Esquerda pede mais Estado Social
André Ventura, do Chega, desafiou os deputados a dizerem ao país: "Desculpem, porque falhámos". Lamentou as falhas na Justiça, "o império que se dissolveu" e falou na vontade dos jovens quererem "emigrar como nunca". "Se isto é abril, nós preferíamos outro", resumiu, enaltecendo ainda o 25 de novembro.
Ventura deixou também um apelo ao presidente da República para que não condecore aqueles que, no seu entender, "mataram e expropriaram" após a Revolução. Sem nunca ter explicado a quem se referia, o deputado sublinhou que não é "fazendo deles heróis" que se vai "reconciliar Portugal".
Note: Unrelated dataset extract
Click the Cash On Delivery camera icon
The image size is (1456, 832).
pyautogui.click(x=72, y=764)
Bernardo Blanco, da IL, lembrou o "arrepiante silêncio" dos quase 50 anos de ditadura, considerando que Portugal era então "um país-fantoche" e questionando-se "como é que uma grande parte dos portugueses não quis saber", na altura, dessa situação.
Transportando o discurso para o presente, o liberal afirmou que Portugal está hoje "de novo num longo sono", descrevendo o país como "economicamente estagnado, socialmente hipnotizado e politicamente desligado". Criticou o nível dos impostos mas referiu que, se houver "inconformismo", os portugueses "não estão condenados".
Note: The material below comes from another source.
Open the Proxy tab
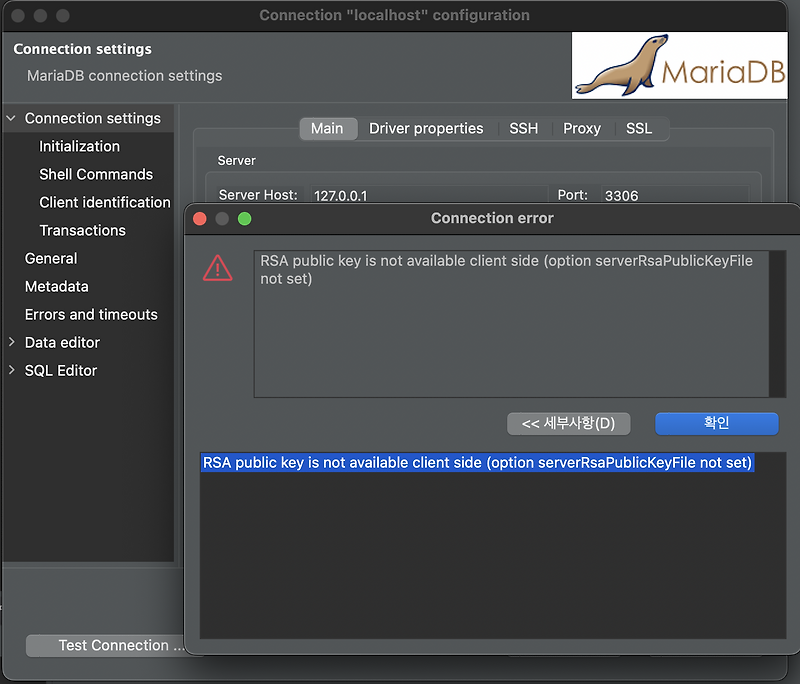Viewport: 800px width, 684px height. (x=582, y=128)
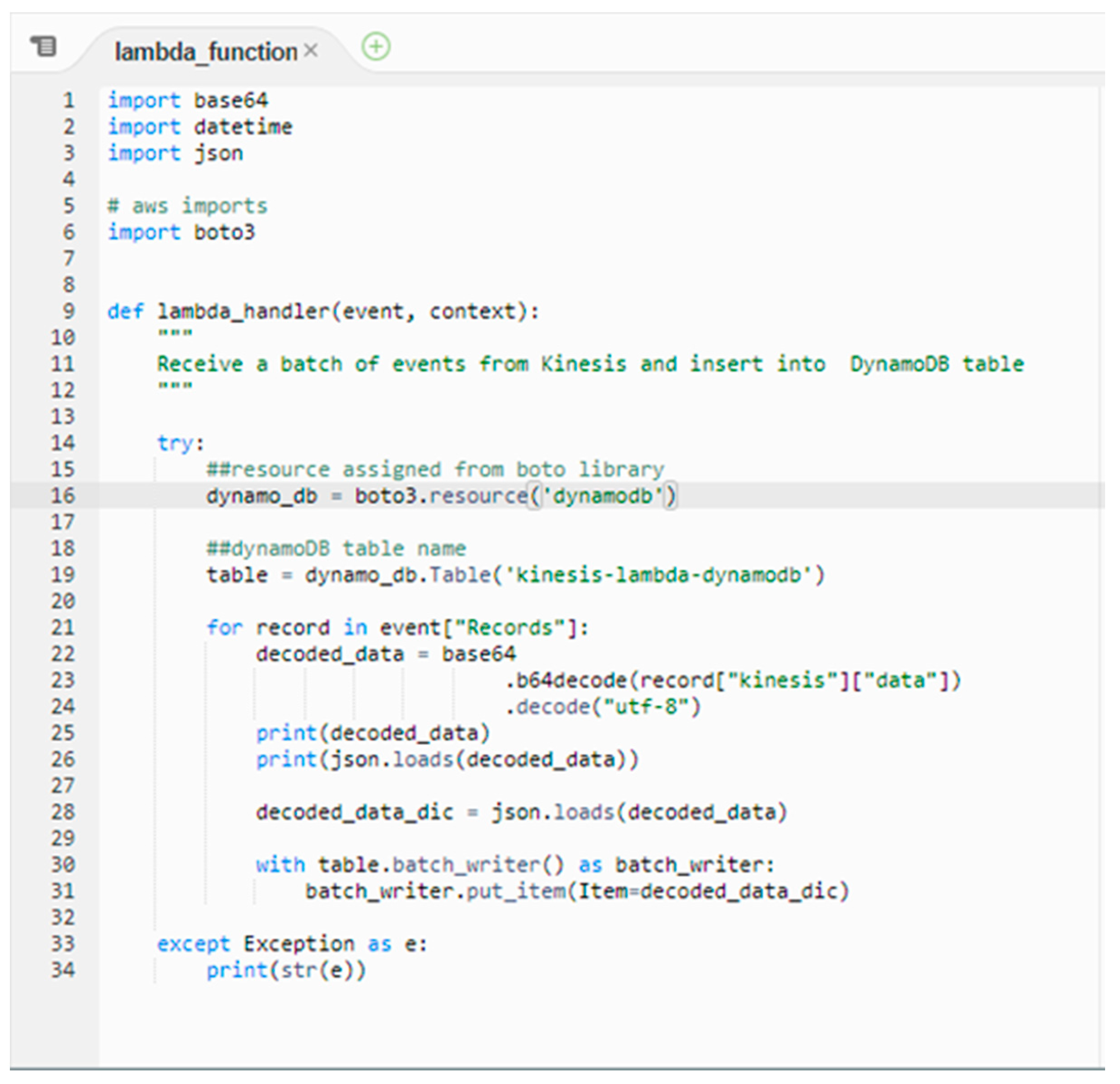The height and width of the screenshot is (1084, 1120).
Task: Click the tab list icon left of tabs
Action: click(x=43, y=46)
Paula Santos, do PCP, considerou que há hoje "quem procure branquear o que foi o fascismo" e "desvirtuar" o conteúdo do 25 de abril. Também defendeu que os ideais da Revolução continuam a ser "a solução para os problemas atuais", nomeadamente no SNS, na escola pública, na habitação ou no reforço de direitos.
A parlamentar comunista denunciou o "descarado aproveitamento" da guerra da Ucrânia e das sanções à Rússia "como pretexto para maior acumulação de lucros". Acusando o Governo e a Direita de exigirem "aos trabalhadores e ao povo que paguem a fatura" do conflito, criticou ainda as tentativas de "imposição do pensamento único" sobre o tema.
José Soeiro, do BE, afirmou que o partido não quer apenas "mais tempo de democracia, mas sim mais democracia". "Falta-nos ainda quase tudo", reconheceu, reivindicando um reforço do Estado Social na saúde ou na habitação.
No entender do deputado bloquista, o debate não pode ser restringido apenas "entre quem quer simplesmente manter o que existe e quem quer destruir o que existe". Fazê-lo é aceitar uma "visão pobre do mundo" e uma "prisão de expectativas", referiu.
Inês Sousa Real, do PAN, centrou-se nas críticas ao sexismo, usando as palavras de Maria de Lourdes Pintasilgo para o considerar "uma violação dos direitos humanos". "Abril ainda não tem rosto de mulher", frisou, lembrando que estas têm de trabalhar mais 51 dias por ano para ter um salário igual aos homens e que, mesmo no Parlamento, apenas há 84 mulheres em 230 deputados.
Rui Tavares, do Livre, destacou conquistas como o SNS gratuito ou a escola pública, referindo que, dos "três D's" da Revolução - "Descolonização, Democracia e Desenvolvimento" - o primeiro foi "o mais imediato"; os outros dois ainda não foram alcançados na plenitude, o que faz do 25 de abril uma "tarefa longa e ainda por cumprir".
No final da sessão, a maioria dos deputados entoou, de pé, a canção "Grândola, Vila Morena", que serviu de senha para o início da Revolução. O momento, aparentemente espontâneo, terá partido de alguns convidados presentes nas galerias.